There have always been grumblings about Woods' on course behavior. Some have been persuasive, like Mark Kiszla's A little deportment, please. The most relevant were written by guys like Kiszla before Woods' fall from grace. The worst of them are being written now; convenient, snide, righteous little reminders to Woods of his post-debacle promise to be a better man and to show more respect for the game.

Tiger Woods is the man he is, no better and no worse. He's not Bobby Jones, or Jack Nicklaus, Ben Hogan or Phil Mickelson. His style as a player and a man are well known.
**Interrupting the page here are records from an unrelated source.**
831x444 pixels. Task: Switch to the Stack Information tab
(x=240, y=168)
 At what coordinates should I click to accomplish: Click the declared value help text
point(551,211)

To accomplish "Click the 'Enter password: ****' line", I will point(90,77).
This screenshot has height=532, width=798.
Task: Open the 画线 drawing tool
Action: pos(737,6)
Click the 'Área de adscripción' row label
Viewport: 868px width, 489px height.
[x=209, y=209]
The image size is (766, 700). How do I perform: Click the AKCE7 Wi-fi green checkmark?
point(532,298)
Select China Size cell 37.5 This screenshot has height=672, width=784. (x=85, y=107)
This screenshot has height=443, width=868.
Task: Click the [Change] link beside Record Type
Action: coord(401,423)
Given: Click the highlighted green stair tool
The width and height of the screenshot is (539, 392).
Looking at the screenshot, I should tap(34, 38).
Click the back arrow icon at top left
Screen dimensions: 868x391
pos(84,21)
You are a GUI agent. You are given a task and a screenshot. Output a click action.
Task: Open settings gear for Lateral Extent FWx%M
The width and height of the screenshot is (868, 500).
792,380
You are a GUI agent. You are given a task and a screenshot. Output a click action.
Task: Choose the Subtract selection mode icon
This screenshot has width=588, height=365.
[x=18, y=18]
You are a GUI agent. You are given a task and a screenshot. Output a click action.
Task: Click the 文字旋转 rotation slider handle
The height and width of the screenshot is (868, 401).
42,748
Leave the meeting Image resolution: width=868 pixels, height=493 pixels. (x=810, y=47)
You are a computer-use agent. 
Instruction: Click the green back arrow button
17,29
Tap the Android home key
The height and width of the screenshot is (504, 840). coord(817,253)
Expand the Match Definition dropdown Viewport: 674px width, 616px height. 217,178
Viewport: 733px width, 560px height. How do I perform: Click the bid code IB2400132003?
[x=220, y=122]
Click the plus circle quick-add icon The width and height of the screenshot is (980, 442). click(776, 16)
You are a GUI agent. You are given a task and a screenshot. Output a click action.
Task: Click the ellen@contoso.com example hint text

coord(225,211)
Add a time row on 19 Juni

He is not the kinda guy I'd like to hang out with and I find his fist pumps out of place.

But, most people who watch golf like Woods' fist pumps, they like a player who exults and who seethes and that's Woods. If Woods goes on to eclipse Nicklaus' record, he'll do it as he has done it. For his style is part of his substance. In that way, Tiger Woods is just like Ben Hogan.

Hogan was a frigid counterpoint to Woods' inferno. But, Hogan's cool was calculated. His unapproachable style merely added to his mystique. Woods, too, must know the effect his temper has on other players. His on course manner has always been intimidating, even back to his amateur days. If we measure Woods by his success on the course, can we really argue with his results?

So, even though I don't much like him, I hope that Woods stay true to himself.